Handwerker aus dem Ausland: Fachkräfte aus Nordafrika gefragt
Als letzten, aber sicherlich nicht unwichtigsten Punkt in seinem Zukunftsplan benennt Stemmann die Rekrutierung sowohl junger als auch bereits ausgebildeter Fachkräfte aus dem Ausland. Hier setzt er unter anderem auf das Fachkräfteeinwanderungsgesetz aus dem Jahr 2020, das nach der Corona-Pandemie endlich zu wirken beginnt. Im Zentrum der Paragrafen steht das Ziel, ausgebildete Fachkräfte aus anderen Ländern möglichst schnell fit für den deutschen Arbeitsmarkt zu bekommen.
Das Prozedere: Ein Handwerker aus dem Ausland meldet sich zum Beispiel bei einem Anerkennungsberater der Handwerkskammer. Der checkt dessen Zeugnisse und Ausbildungspapiere. Dann geht es für drei bis sechs Monate in einen Fachbetrieb oder in eine Ausbildungswerkstatt, wo bestimmte Qualifikationen nochmals überprüft und gegebenenfalls verbessert werden. Im Anschluss gibt es ein Zertifikat, das bestätigt, dass die Qualifikation der Fachkraft aus dem Ausland gleichgestellt wird mit dem deutschen Gesellenbrief. 187 Abschlüsse dieser Art gab es 2022 in Hamburg – ein deutliches Plus zu den Vorjahren.
Handwerk Hamburg setzt auf Zuwanderung aus dem Ausland
Und auch bei Auszubildenden blickt das Handwerk zusammen mit der Arbeitsagentur ins Ausland – und zwar ins weit entfernte: So gibt es bundesweite Aktionen, mit denen junge Menschen aus Nordafrika (Tunesien, Ägypten) und Kolumbien nach Deutschland gelotst werden sollen. Hamburg ist mit dabei und voller Ehrgeiz. „Die qualifizierte Zuwanderung aus dem Ausland muss eine noch viel größere Rolle spielen“, sagt Stemmann.
Allerdings sind sich die Beteiligten an diesem Prozess einig: Die Zuwanderung muss für alle Seiten Vorteile haben, also auch für die Länder, die junge Arbeitskräfte abgeben. Zudem darf nicht vergessen werden: Die bürokratischen Hürden bei der Zuwanderung sind noch sehr hoch.
Stemmann hofft nun auf die konkrete Umsetzung der verschiedenen Einzelmaßnahmen. Denn sein Ziel ist klar: wieder eine größere Zahl von Azubis zu begrüßen – und in den kommenden Jahren immer mehr Meisterbriefe zu unterschreiben. Nicht weniger!
══════════
— Aufgabe 1 —
Bitte beantworten Sie anhand des Textes über Handwerker aus dem Ausland diese drei Fragen:
(a) Aus welchem Jahr stammt das Fachkräfteeinwanderungsgesetz?
(b) Wie lange verbringt eine Fachkraft aus dem Ausland in einem Fachbetrieb oder einer Ausbildungswerkstatt?
(c) Aus welchen Ländern sollen junge Menschen durch bundesweite Aktionen nach Deutschland gelotst werden?
— Aufgabe 2 —
Entscheiden Sie für jede Aussage, ob sie mit dem Text über Handwerker aus dem Ausland übereinstimmt, und belegen Sie Ihr Urteil mit einem wörtlichen Zitat.
(a) 2022 gab es in Hamburg 187 Abschlüsse dieser Art.
(b) Die bürokratischen Hürden bei der Zuwanderung sind inzwischen gering.
(c) Das Zertifikat stellt die ausländische Qualifikation dem deutschen Gesellenbrief gleich.
Die anschließenden Einträge sind eigenständiges Material und gehören nicht zum Text über Handwerker aus dem Ausland.
══════════
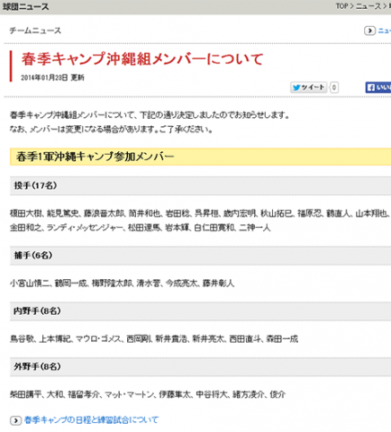Click the red headline 春季キャンプ沖縄組メンバーについて
Viewport: 391px width, 432px height.
coord(142,59)
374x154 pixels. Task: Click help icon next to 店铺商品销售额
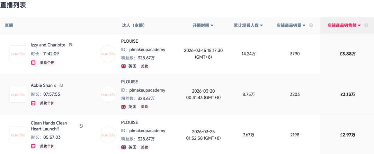(x=366, y=25)
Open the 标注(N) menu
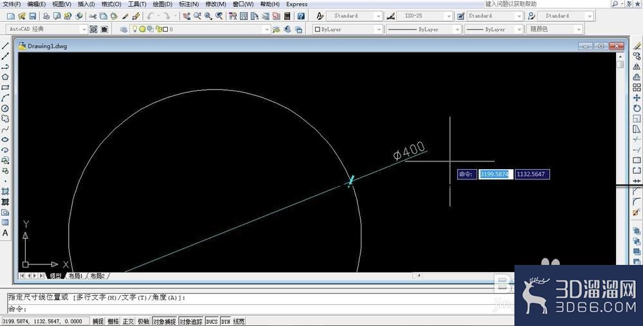The width and height of the screenshot is (643, 326). click(188, 4)
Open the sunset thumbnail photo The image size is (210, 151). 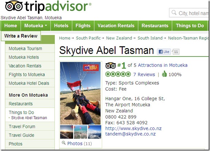coord(67,132)
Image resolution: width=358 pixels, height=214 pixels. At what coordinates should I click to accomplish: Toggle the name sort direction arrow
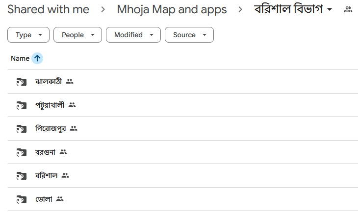coord(37,58)
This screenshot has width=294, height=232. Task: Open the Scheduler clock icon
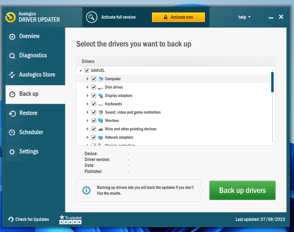click(12, 132)
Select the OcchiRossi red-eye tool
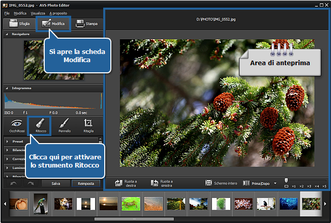Screen dimensions: 331x223 point(17,126)
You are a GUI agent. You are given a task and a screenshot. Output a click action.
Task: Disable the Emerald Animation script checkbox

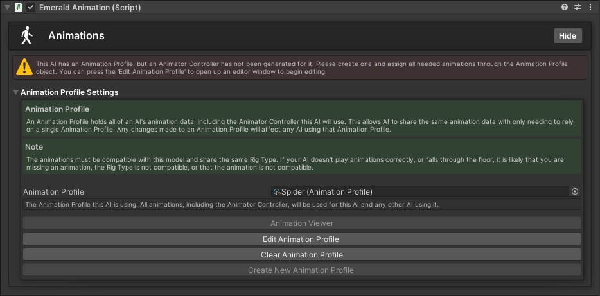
══════════
— Lösung 1 —
(a) Aus dem Jahr 2020.
(b) Drei bis sechs Monate.
(c) Aus Tunesien, Ägypten und Kolumbien.

— Lösung 2 —
(a) Ja: „187 Abschlüsse dieser Art gab es 2022 in Hamburg“
(b) Nein: „Die bürokratischen Hürden bei der Zuwanderung sind noch sehr hoch.“
(c) Ja: „das bestätigt, dass die Qualifikation der Fachkraft aus dem Ausland gleichgestellt wird mit dem deutschen Gesellenbrief“